§ Task requirements
Swap "resistor rectangle" for "resistor symbol" in the rows running from the line with "Select the ammeter in the R2 branch" up to and including the line with "point(330,387)", and write out only those lines again with nothing else changed.

Records from a pointing dataset:
"""
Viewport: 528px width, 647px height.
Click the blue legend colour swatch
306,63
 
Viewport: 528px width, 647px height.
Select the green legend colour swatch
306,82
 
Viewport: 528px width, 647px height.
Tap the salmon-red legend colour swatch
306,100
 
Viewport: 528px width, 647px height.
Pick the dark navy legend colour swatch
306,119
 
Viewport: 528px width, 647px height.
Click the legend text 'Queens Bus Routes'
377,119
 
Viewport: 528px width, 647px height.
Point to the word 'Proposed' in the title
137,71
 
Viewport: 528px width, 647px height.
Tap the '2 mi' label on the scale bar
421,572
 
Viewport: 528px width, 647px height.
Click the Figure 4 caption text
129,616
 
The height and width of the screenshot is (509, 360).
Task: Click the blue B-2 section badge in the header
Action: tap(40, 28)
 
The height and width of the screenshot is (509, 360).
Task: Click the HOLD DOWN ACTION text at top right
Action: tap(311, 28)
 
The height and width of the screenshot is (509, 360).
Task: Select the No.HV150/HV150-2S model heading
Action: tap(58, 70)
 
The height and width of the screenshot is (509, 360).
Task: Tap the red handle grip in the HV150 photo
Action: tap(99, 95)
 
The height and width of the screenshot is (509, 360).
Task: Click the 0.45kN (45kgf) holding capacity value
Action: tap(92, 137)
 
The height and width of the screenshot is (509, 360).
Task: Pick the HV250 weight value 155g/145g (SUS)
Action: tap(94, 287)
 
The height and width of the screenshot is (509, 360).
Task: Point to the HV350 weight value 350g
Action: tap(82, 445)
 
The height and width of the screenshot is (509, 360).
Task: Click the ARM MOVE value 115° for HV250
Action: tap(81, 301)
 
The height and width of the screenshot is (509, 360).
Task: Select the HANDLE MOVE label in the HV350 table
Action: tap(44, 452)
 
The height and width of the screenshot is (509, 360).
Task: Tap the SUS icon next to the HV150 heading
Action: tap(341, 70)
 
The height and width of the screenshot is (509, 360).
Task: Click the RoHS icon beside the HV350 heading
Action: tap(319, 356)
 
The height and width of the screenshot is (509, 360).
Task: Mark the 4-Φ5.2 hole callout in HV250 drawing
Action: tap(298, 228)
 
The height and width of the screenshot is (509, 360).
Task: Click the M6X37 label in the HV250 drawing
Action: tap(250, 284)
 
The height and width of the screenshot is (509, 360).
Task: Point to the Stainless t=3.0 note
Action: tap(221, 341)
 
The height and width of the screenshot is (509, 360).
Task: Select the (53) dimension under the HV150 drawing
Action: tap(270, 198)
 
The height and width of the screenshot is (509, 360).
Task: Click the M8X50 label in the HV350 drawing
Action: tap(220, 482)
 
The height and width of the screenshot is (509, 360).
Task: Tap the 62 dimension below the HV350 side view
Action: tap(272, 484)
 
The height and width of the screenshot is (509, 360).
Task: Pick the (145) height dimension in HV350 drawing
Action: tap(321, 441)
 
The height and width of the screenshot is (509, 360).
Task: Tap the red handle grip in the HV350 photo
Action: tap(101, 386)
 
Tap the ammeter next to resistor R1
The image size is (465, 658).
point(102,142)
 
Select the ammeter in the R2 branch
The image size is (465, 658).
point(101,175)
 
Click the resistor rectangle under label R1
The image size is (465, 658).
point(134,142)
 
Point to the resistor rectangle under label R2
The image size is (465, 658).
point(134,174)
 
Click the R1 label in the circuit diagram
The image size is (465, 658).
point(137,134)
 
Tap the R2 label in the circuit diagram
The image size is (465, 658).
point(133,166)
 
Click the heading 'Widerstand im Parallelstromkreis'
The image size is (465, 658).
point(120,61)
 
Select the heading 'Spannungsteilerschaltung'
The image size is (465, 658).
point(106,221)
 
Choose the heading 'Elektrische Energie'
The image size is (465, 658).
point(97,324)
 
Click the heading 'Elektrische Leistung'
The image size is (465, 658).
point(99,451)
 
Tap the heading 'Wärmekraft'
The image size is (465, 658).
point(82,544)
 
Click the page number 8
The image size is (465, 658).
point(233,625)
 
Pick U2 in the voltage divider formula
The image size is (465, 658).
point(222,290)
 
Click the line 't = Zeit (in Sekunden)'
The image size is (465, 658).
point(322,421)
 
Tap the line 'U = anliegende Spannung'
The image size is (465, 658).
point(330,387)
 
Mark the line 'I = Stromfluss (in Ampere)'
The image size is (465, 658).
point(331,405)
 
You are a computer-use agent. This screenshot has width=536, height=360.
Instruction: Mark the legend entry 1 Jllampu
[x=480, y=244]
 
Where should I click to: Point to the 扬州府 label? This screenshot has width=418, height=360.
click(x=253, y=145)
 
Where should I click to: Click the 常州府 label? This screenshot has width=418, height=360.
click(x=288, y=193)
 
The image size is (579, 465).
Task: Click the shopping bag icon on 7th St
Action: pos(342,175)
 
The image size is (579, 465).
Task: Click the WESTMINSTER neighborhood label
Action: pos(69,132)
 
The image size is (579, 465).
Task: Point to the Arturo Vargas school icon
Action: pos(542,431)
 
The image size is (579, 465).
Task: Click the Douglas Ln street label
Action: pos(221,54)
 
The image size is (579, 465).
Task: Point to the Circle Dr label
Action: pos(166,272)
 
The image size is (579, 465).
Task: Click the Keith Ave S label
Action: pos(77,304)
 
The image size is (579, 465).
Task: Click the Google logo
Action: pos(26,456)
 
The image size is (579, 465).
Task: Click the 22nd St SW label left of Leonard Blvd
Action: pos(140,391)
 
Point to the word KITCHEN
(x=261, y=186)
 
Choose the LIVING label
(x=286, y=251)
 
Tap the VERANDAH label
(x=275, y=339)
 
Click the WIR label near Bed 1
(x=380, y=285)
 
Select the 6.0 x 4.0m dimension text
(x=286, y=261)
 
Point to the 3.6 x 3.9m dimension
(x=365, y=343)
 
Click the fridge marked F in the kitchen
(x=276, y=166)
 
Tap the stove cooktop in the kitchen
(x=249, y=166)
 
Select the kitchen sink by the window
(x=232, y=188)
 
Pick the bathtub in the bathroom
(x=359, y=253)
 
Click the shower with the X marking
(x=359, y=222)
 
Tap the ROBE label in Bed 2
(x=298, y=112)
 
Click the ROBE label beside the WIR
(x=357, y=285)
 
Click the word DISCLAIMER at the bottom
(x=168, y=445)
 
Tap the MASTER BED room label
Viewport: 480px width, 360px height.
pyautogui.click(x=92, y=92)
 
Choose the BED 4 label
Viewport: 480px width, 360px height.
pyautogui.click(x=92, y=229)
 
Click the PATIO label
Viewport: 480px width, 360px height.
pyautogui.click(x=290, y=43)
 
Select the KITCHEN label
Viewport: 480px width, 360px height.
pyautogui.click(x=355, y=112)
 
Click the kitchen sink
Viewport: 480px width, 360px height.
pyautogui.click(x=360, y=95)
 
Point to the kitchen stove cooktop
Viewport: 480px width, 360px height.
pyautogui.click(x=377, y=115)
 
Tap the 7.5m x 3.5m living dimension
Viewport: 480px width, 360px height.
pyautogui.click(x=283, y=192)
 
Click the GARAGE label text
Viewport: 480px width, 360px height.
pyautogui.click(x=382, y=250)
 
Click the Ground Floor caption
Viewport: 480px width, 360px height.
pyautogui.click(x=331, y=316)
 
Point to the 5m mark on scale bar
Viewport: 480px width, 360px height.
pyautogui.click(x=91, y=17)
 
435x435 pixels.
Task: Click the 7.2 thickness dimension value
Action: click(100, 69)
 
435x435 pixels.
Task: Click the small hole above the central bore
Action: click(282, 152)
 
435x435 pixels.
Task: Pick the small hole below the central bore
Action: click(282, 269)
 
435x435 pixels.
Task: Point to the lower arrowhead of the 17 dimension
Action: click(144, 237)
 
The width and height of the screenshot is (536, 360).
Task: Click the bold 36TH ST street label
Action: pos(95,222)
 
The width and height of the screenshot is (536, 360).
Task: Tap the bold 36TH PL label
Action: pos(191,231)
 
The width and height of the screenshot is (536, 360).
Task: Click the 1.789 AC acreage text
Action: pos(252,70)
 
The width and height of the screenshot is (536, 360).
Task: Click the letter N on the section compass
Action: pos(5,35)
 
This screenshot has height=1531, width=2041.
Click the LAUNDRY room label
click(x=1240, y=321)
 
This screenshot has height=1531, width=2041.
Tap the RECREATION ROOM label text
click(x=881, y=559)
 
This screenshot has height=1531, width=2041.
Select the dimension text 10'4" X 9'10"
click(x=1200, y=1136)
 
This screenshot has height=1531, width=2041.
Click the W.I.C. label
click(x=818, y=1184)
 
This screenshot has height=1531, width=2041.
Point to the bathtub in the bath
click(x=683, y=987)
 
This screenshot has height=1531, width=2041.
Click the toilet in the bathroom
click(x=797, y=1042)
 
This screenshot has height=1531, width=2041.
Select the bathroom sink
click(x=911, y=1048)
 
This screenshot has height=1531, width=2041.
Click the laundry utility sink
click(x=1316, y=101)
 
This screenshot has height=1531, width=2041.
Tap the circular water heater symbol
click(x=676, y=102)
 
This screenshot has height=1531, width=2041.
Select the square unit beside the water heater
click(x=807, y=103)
"""
§ The completed task
Select the ammeter in the R2 branch
The image size is (465, 658).
point(101,175)
 
Click the resistor symbol under label R1
The image size is (465, 658).
point(134,142)
 
Point to the resistor symbol under label R2
The image size is (465, 658).
point(134,174)
 
Click the R1 label in the circuit diagram
The image size is (465, 658).
point(137,134)
 
Tap the R2 label in the circuit diagram
The image size is (465, 658).
point(133,166)
 
Click the heading 'Widerstand im Parallelstromkreis'
The image size is (465, 658).
point(120,61)
 
Select the heading 'Spannungsteilerschaltung'
The image size is (465, 658).
point(106,221)
 
Choose the heading 'Elektrische Energie'
The image size is (465, 658).
point(97,324)
 
Click the heading 'Elektrische Leistung'
The image size is (465, 658).
point(99,451)
 
Tap the heading 'Wärmekraft'
The image size is (465, 658).
point(82,544)
 
Click the page number 8
The image size is (465, 658).
point(233,625)
 
Pick U2 in the voltage divider formula
The image size is (465, 658).
point(222,290)
 
Click the line 't = Zeit (in Sekunden)'
The image size is (465, 658).
point(322,421)
 
Tap the line 'U = anliegende Spannung'
The image size is (465, 658).
point(330,387)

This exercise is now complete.